Miami Frame-Up Claims Make for Lively Hearing

MIAMI (CN) - New evidence could help a British former millionaire racehorse owner show that Miami police framed him 26 years ago for a double murder to protect the city's notorious cocaine cowboys.

Convicted in 1987 for the double murder of a Jamaican father and son in the DuPont Hotel in downtown Miami, Krishna Maharaj, now 74, has continuously proclaimed his innocence, claiming he was miles away in Ft. Lauderdale at the time of the shooting.

Maharaj's England-based defense counsel Clive Stafford Smith and Miami co-counsel Benedict Kuehne filed a 90-page motion in December to vacate judgment, focusing on the corruption in law enforcement present in the city in the mid-80s.

Judge William Thomas voiced his thoughts on that motion at a hearing for Maharaj on Tuesday.

"I was pulling my hair out and this was the result," quipped the bald Thomas. "You have to simplify it. It was so hard for me to follow everything that was presented."

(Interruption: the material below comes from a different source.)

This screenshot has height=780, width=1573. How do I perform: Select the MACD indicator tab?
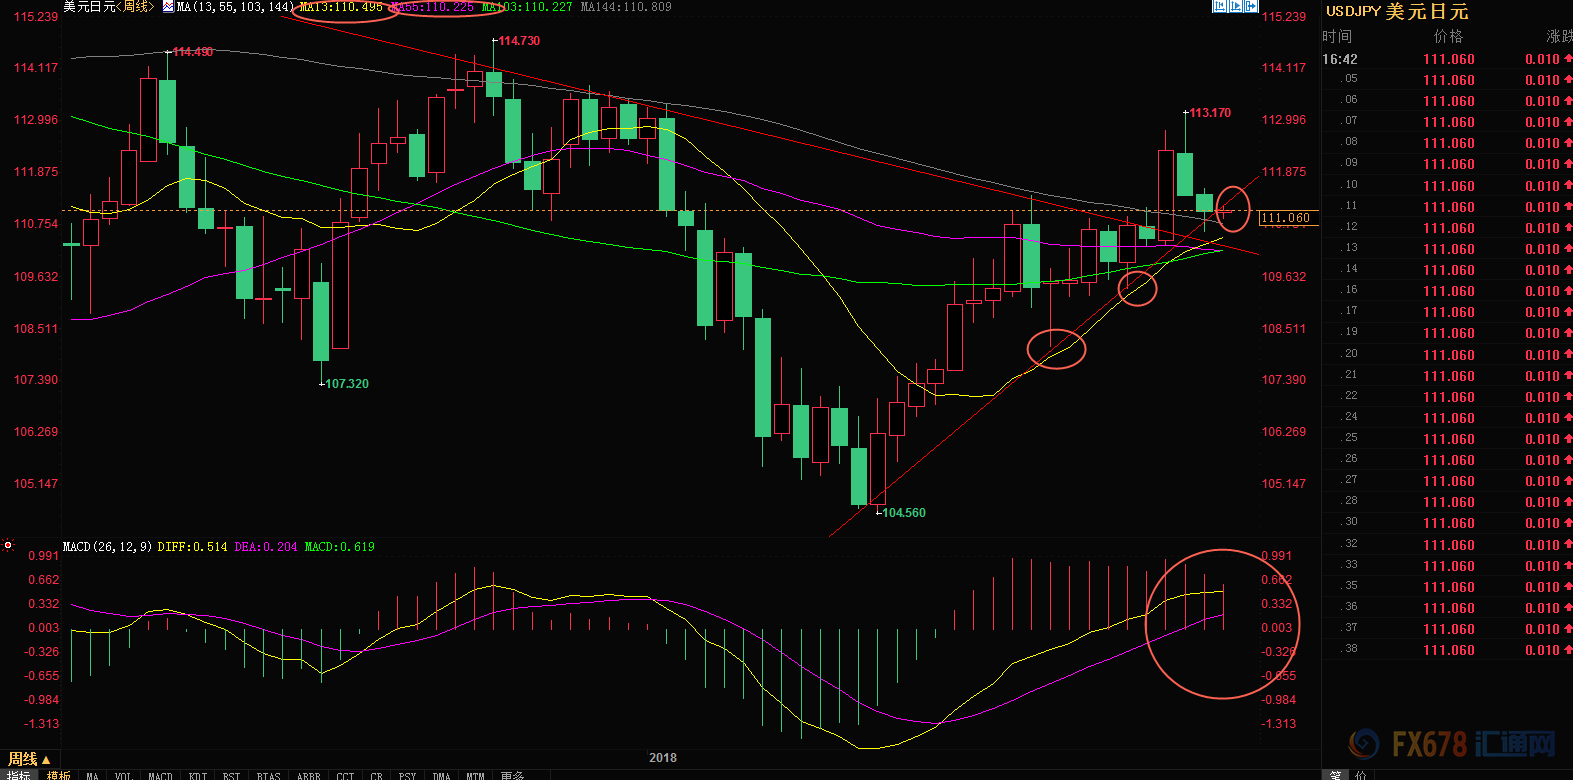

Most of the hour-long hearing involved prosecutors attacking Smith's 2012 book about Maharaj, claiming he made disparaging remarks about attorneys, one of whom is now a judge, that undermined the judicial system, which is illegal to do for Florida Bar members.

Smith is not a member of the Florida Bar, but Kuehne, who is, retorted that Judge Howard Gross was arrested while presiding over Maharaj's trial for soliciting bribes from drug traffickers.

Judge Thomas asked Smith, who has represented Maharaj for 20 years, "Why don't you just wait until you have the information you need so we can have a comprehensive conversation. Why are we doing this so much in piecemeal?"

Kuehne responded, "We want to obtain relief while our client is alive." Maharaj will be 75 on Jan. 26.

The defense asked Judge Thomas to compel the state to release fingerprints from the original trial, but were unable to cite a specific case or statute that granted the judge the right to do so.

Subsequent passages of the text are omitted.